E.P.A. officials say the new rule will clarify that authority, allowing the government to once again limit pollution in those smaller bodies of water — although it does not restore the full scope of regulatory authority granted by the 1972 law.
The E.P.A. also contends that the new rule will not give it the authority to regulate additional waters that had not been covered under the 1972 law. People familiar with the rule say it will apply to about 60 percent of the nation’s waters.
“Until now, major bodies of water were protected under the law,” said Elizabeth Ouzts, a spokeswoman for Environment America, an advocacy group. “But they can’t be fully protected unless the streams that flow into them are also protected.”
The rule will also limit pollution in groundwater and other sources of drinking water. Polluted groundwater is now chemically treated before being used as drinking water.
“We could spend a lot of money to massively treat the water that we drink, but it makes a lot more sense to protect the source,” Ms. Ouzts said.
A coalition of industry groups, led by the American Farm Bureau Federation, has waged an aggressive campaign calling on the E.P.A. to withdraw or revamp the rule.

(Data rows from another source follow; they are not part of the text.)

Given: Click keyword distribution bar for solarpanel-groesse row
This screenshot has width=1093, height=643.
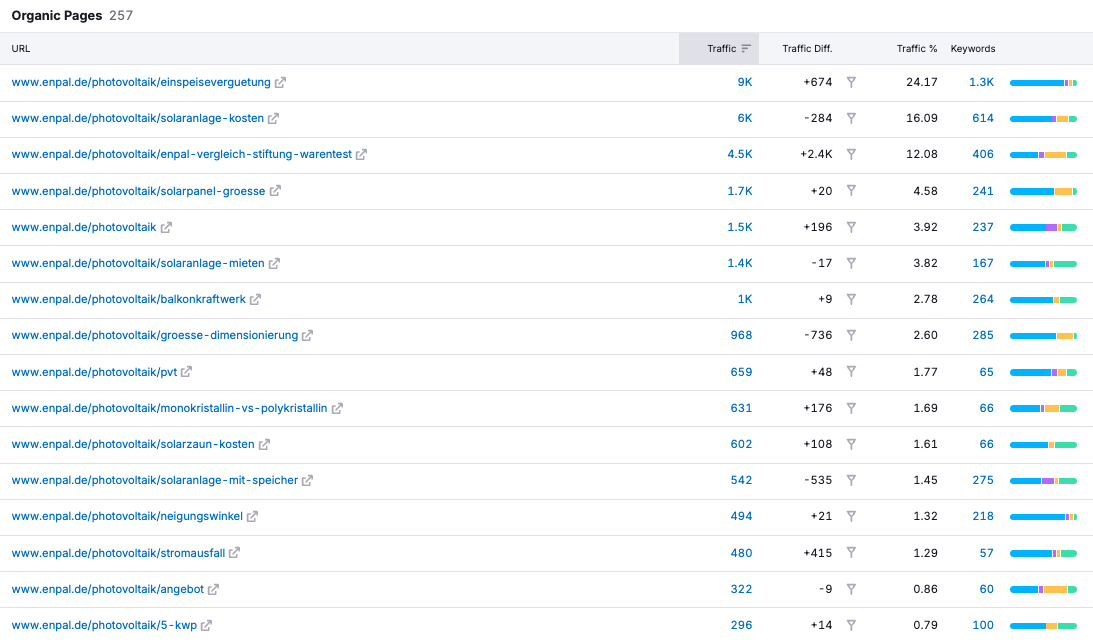Looking at the screenshot, I should pos(1042,191).
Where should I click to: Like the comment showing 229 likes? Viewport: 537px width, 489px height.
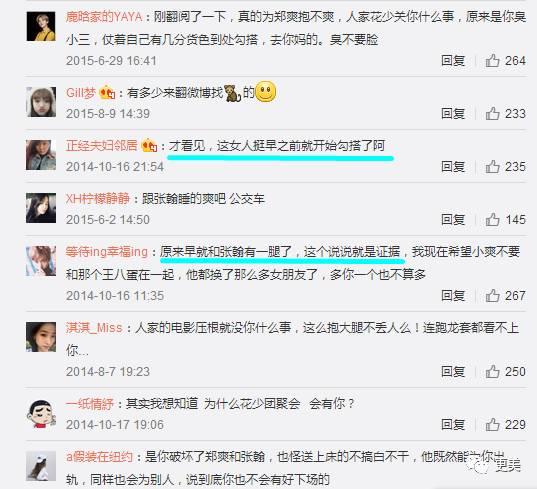coord(492,425)
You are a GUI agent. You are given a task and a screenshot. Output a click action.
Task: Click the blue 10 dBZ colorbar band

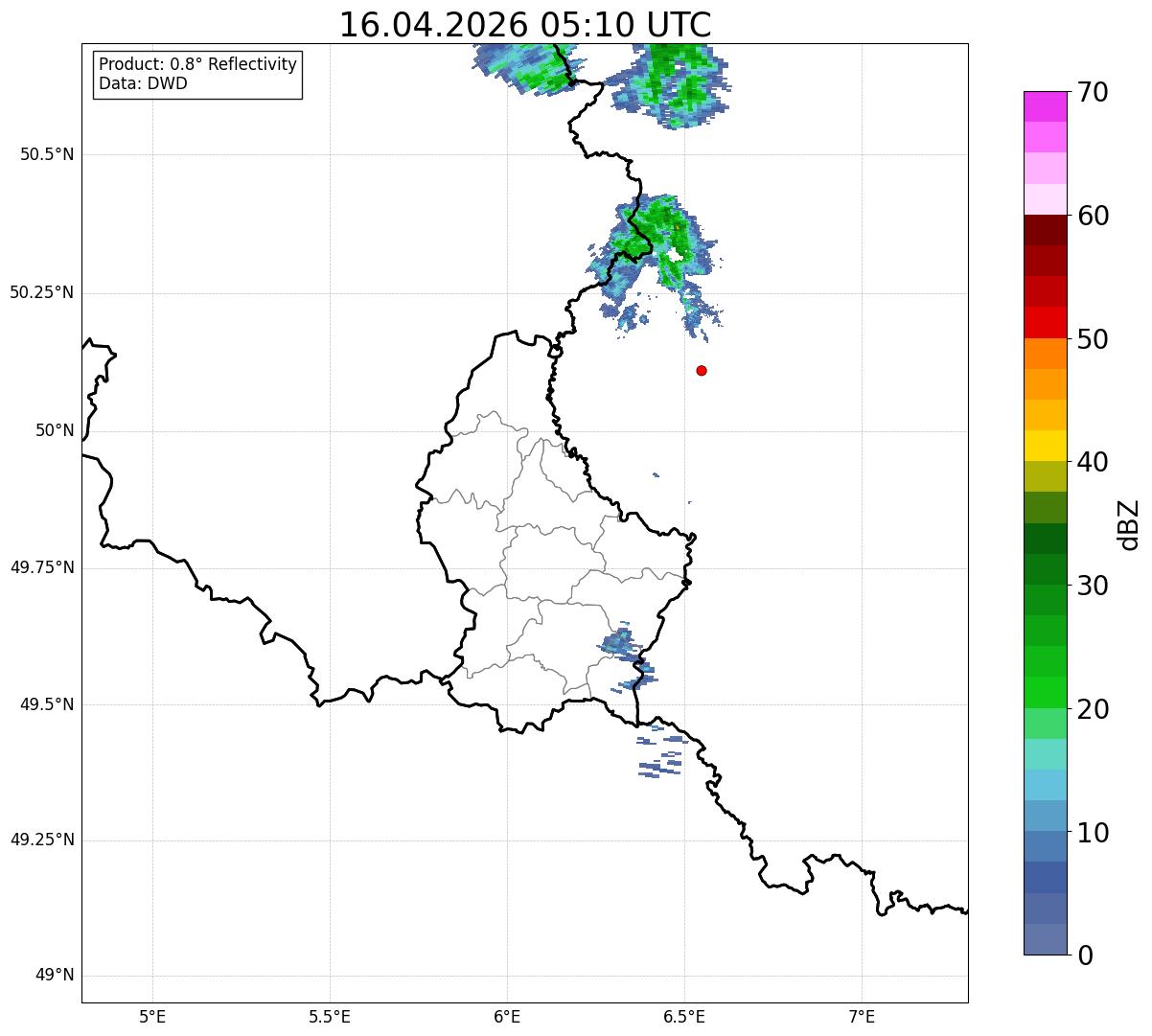[x=1039, y=817]
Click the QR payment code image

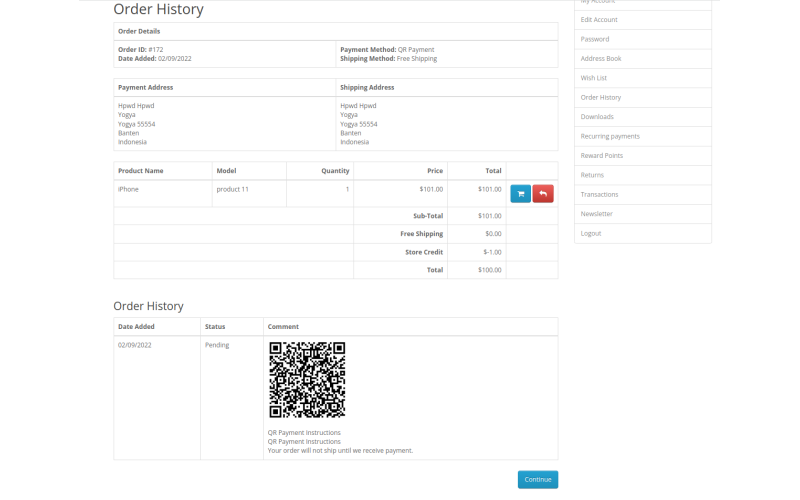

Farmers fear that the rule could impose major new costs and burdens, requiring them to pay fees for environmental assessments and to obtain permits just to till the soil near gullies, ditches or dry streambeds where water flows only when it rains. A permit is required for any activity, like farming or construction, that creates a discharge into a body of water covered under the Clean Water Act or affects the health of it, like filling in a wetland or blocking a stream.
“It’s going to cause a nightmare for farmers,” said Don Parrish, the senior director of congressional relations for the American Farm Bureau Federation.
“Our members own the majority of the landscape that’s going to be impacted by this,” he said. “It’s going to make their land, the most valuable thing they possess, less valuable. It could reduce the value of some farmland by as much as 40 percent. If you want to build a home, if you want to grow food, if you want a job to go with that clean water, you have to ask E.P.A. for it.”
The lobbying fight over the rule has also generated a public-relations battle over social media.
In its protest of the rule, the American Farm Bureau Federation started a social media campaign, using the Twitter hashtag #DitchTheRule, to urge farmers and others to push the E.P.A. to abandon or revamp the rule. The E.P.A., in response, created a campaign with the hashtag #DitchTheMyth, urging people to speak out in favor of the rule. But some legal experts contend that campaign might have tested the limits of federal lobbying laws, which prohibit a government agency from engaging in grass-roots lobbying for proposed policies or legislation.